Он вернул бутылку своему новому знакомому, внимательно разглядывая его. Если подумать, такому типу здесь самое место. Почему они называют его Злыднем?
— Давно ты здесь? — спросил Картер.
Злыдень пожал плечами и устремил поверх бутылки рассеянный взгляд.
— Может, год. Может, два. Как тут посчитаешь? Иногда один день зима, а назавтра уже лето. Даже щетина у меня не растет с тех пор, как я здесь. Мне кажется, что прошло много-много лет. Хуже двигаюсь, все хуже. Ты не представляешь, Мак, как мне бывает плохо!
— Совсем плохо? — с сочувствием спросил Картер.
— Совсем? — Злыдень выразительно выкатил глаза из красных, опухших век. — Не то слово.
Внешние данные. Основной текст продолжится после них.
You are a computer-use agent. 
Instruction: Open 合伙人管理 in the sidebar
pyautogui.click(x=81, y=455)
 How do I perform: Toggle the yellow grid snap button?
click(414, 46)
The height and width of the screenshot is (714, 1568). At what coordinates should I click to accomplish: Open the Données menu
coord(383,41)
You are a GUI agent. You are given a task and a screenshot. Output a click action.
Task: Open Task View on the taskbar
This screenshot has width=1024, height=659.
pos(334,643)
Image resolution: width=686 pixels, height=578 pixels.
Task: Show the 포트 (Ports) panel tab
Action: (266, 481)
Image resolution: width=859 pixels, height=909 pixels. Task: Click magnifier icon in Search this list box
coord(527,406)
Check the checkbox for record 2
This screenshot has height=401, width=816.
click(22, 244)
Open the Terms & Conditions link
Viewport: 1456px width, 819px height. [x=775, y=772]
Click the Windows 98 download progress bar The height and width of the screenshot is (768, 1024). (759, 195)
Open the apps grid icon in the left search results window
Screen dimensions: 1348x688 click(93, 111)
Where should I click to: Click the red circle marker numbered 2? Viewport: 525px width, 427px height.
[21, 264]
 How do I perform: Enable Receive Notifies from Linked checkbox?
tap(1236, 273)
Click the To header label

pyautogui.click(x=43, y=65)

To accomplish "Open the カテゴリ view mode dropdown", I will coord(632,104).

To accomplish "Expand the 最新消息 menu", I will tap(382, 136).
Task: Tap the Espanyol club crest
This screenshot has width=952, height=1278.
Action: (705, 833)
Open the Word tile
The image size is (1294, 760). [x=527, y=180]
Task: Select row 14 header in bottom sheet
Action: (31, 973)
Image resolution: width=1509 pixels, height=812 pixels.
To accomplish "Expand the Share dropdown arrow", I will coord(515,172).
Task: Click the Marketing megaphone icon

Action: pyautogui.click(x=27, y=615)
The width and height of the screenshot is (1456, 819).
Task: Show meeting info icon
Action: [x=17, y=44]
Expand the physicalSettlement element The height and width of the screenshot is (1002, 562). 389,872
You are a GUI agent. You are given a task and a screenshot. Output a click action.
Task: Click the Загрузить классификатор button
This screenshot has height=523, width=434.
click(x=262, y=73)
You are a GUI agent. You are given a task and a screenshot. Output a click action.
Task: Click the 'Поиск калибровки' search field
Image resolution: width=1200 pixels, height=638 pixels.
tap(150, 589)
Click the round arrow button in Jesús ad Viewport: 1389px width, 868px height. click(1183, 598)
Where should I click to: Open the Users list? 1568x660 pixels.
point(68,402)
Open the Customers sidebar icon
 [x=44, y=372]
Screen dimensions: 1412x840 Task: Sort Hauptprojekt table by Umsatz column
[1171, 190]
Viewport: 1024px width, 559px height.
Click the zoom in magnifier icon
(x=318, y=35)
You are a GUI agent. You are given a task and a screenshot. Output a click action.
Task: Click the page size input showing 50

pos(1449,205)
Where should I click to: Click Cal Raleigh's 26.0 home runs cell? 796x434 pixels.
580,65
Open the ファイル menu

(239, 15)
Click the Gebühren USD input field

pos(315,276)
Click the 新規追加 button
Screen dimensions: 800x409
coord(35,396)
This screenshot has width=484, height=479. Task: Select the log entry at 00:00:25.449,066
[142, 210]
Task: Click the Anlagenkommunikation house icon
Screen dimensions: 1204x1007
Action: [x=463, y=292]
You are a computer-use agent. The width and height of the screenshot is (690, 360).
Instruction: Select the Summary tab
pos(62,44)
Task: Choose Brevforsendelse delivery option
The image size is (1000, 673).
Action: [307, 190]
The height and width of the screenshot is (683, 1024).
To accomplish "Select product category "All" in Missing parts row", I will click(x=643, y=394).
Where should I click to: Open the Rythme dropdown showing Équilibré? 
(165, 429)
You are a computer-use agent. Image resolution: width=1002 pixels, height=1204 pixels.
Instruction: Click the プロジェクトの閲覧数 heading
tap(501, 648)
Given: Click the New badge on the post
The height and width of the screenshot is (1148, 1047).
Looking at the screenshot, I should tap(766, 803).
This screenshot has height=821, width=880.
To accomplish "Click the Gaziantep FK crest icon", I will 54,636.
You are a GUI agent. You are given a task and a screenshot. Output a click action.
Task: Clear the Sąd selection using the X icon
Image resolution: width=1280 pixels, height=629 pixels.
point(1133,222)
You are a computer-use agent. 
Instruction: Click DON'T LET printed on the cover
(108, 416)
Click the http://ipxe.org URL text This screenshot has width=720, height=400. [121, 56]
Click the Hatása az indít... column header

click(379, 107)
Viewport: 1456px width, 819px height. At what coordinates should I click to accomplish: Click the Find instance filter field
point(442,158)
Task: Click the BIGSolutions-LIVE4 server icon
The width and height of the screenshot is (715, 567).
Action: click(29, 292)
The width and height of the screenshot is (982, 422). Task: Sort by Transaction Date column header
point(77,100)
Я вылезаю отсюда и пугаю этих детей всякий раз, когда она пожелает. Может, я хочу спать или у меня что другое на уме, не важно. Дороти посылает мне мысль: «Поднимайся и начинай пугать». Я все бросаю и начинаю пугать. Раздуваюсь — ну, ты меня видел, — кричу, стучу ножами, а потом снижаюсь. Дети вопят: «Дороти, спаси нас!» — и она начинает разносить меня. Что значит «разносить»? Кричит: «Пиф! Паф! Бим! Бом!» — и шлепает меня... так, понарошку, сюда, сюда... куда ей вздумается. За то, что я пугаю детей! Не важно, что это не я придумал. Я ведь просто делаю то, что она заставляет.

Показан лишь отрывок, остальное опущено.